Required work
From the records below, set down exactly the lines starting with the line that contains "Task: Expand the" and going on through the line that contains "Click the revert". Nothing else is wanted.

== Segment start ==

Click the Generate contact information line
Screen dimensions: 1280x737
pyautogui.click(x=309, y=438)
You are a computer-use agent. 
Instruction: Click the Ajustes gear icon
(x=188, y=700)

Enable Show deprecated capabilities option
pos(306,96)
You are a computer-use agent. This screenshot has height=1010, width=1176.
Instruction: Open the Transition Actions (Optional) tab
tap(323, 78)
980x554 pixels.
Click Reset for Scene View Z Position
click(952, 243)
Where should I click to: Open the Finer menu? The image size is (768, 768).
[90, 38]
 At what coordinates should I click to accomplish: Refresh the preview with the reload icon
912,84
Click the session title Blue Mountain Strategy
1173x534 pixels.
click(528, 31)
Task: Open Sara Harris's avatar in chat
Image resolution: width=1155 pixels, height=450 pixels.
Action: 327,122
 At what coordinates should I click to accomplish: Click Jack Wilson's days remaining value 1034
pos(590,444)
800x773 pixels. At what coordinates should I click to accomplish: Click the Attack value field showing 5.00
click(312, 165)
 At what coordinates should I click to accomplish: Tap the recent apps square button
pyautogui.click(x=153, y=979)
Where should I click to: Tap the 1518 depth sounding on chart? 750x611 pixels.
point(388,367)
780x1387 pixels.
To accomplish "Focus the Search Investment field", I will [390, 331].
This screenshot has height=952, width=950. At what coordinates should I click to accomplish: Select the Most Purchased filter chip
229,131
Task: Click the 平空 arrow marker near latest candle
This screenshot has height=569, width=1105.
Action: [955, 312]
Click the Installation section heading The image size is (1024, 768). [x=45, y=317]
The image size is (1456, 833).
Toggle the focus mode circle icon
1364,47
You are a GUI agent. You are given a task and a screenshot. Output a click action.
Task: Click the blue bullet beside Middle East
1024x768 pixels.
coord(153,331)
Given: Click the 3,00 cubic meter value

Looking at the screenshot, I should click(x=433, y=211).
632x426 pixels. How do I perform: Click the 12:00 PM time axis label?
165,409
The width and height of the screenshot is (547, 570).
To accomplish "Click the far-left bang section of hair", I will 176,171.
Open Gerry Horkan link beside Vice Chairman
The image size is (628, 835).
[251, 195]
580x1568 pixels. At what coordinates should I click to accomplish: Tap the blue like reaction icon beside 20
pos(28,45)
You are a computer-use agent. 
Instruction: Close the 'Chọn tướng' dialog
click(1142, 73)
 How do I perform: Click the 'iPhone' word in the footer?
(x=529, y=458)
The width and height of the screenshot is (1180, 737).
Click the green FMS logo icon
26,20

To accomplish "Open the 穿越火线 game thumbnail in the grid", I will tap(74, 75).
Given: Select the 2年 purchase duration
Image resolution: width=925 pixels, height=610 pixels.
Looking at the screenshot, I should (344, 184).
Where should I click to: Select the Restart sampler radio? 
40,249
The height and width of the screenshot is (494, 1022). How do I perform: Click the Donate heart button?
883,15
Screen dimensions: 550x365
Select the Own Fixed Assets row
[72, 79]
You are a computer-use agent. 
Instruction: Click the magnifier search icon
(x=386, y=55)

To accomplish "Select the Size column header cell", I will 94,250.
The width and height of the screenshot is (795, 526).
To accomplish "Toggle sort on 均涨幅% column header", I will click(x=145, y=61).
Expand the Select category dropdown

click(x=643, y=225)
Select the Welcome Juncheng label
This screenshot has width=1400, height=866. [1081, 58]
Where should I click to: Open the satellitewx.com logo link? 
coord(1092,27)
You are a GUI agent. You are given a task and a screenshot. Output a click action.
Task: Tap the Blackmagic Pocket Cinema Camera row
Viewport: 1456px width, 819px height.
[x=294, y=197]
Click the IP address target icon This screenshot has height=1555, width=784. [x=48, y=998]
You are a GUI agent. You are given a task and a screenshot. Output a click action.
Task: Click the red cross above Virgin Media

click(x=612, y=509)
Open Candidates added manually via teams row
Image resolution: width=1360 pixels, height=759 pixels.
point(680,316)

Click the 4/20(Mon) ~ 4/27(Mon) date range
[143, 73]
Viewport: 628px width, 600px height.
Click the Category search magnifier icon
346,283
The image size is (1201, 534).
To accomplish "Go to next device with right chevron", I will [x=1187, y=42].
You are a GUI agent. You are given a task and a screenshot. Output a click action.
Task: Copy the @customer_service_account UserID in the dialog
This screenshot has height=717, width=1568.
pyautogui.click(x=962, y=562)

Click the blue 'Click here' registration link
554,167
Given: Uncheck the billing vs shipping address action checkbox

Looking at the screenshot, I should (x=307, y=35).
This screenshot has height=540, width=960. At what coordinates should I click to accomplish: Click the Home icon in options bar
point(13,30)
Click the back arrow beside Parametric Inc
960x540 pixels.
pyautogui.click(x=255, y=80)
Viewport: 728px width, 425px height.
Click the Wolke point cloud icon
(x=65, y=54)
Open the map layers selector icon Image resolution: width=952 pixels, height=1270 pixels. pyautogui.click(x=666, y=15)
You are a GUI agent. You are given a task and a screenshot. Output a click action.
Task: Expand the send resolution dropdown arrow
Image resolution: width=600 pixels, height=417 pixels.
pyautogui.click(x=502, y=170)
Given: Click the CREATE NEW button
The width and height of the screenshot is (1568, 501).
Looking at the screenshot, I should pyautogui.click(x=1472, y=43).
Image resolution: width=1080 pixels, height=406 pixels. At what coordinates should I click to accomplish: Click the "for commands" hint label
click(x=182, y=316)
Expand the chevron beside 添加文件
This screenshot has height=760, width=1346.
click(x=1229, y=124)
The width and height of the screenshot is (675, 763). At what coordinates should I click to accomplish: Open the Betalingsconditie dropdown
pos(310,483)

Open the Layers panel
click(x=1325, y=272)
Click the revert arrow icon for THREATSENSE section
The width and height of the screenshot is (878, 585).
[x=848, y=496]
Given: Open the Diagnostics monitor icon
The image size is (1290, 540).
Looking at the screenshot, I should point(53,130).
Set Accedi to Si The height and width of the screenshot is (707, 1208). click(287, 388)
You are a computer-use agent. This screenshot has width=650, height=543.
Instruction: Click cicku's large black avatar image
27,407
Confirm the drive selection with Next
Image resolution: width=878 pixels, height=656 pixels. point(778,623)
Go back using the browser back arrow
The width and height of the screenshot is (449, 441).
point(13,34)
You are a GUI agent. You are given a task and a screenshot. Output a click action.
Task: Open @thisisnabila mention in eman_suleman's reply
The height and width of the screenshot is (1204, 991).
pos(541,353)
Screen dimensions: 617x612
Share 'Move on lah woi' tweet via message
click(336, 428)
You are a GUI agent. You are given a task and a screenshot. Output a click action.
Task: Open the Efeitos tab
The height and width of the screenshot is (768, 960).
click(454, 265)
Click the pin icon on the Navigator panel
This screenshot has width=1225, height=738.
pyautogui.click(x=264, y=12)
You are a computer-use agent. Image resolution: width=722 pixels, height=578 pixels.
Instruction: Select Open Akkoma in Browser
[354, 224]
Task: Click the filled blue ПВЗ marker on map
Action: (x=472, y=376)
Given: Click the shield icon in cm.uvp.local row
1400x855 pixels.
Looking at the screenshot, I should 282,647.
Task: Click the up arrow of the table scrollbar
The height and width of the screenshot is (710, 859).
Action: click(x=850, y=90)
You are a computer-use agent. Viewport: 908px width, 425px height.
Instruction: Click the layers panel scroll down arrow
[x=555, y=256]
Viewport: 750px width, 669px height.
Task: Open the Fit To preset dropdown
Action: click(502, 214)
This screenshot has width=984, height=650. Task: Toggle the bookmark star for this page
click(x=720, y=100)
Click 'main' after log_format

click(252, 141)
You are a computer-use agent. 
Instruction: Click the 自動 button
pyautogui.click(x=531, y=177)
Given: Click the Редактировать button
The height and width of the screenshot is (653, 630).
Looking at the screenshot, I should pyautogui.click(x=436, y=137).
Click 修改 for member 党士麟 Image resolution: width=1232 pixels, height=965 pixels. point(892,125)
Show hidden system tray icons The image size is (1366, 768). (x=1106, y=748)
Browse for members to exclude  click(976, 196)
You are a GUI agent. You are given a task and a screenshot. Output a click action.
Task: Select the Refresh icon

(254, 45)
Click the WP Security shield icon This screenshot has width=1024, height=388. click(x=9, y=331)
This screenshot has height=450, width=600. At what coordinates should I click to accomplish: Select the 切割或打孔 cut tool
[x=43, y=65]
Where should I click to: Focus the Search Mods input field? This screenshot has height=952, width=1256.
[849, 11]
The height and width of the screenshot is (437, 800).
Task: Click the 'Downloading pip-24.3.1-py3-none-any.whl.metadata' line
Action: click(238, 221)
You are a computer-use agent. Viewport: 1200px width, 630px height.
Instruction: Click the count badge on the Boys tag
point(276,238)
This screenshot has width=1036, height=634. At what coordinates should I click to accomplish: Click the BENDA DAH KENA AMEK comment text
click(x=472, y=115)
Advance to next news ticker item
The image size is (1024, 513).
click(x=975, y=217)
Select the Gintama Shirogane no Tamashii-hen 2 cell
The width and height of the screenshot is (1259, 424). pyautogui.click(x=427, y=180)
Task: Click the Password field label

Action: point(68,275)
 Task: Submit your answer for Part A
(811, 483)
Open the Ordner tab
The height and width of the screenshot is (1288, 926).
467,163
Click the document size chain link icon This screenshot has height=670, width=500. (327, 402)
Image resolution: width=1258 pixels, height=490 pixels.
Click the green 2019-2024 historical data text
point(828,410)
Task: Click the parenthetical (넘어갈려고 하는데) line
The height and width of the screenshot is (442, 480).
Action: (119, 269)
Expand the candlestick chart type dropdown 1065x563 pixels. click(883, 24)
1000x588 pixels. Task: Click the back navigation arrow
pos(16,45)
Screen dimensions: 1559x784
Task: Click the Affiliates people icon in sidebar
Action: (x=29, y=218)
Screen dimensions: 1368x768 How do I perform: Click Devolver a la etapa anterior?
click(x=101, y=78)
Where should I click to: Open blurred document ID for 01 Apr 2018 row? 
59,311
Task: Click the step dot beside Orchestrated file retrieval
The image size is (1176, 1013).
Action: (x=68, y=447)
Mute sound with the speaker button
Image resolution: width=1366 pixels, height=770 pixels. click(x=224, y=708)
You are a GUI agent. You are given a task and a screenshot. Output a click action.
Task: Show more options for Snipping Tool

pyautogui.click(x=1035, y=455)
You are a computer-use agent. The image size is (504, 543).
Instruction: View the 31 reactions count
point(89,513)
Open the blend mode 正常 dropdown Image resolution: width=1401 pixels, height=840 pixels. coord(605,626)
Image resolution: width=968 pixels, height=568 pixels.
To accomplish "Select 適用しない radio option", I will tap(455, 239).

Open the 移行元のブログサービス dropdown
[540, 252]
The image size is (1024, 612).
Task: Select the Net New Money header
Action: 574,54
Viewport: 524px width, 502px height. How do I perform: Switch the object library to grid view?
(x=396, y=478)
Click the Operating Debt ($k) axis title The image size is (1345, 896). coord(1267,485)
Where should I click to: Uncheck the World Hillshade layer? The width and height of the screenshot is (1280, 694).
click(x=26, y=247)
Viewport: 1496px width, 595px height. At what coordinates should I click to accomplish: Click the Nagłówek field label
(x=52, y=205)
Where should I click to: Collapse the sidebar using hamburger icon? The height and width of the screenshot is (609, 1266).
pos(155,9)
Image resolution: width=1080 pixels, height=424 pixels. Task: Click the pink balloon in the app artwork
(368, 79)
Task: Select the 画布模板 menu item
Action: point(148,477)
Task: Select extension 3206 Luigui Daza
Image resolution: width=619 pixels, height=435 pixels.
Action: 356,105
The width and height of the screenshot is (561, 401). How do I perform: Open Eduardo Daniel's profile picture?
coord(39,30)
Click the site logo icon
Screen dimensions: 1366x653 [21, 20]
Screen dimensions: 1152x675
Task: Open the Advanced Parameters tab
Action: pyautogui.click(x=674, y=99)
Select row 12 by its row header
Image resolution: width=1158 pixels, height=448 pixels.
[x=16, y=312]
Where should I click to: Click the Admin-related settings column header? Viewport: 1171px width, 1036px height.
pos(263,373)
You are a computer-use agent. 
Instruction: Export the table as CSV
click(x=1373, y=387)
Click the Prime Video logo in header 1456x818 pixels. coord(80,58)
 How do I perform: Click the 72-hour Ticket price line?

== Segment end ==

Output of the exercise
Task: Expand the send resolution dropdown arrow
Image resolution: width=600 pixels, height=417 pixels.
pyautogui.click(x=502, y=170)
Given: Click the CREATE NEW button
The width and height of the screenshot is (1568, 501).
Looking at the screenshot, I should pyautogui.click(x=1472, y=43).
Image resolution: width=1080 pixels, height=406 pixels. At what coordinates should I click to accomplish: Click the "for commands" hint label
click(x=182, y=316)
Expand the chevron beside 添加文件
This screenshot has height=760, width=1346.
click(x=1229, y=124)
The width and height of the screenshot is (675, 763). At what coordinates should I click to accomplish: Open the Betalingsconditie dropdown
pos(310,483)

Open the Layers panel
click(x=1325, y=272)
Click the revert arrow icon for THREATSENSE section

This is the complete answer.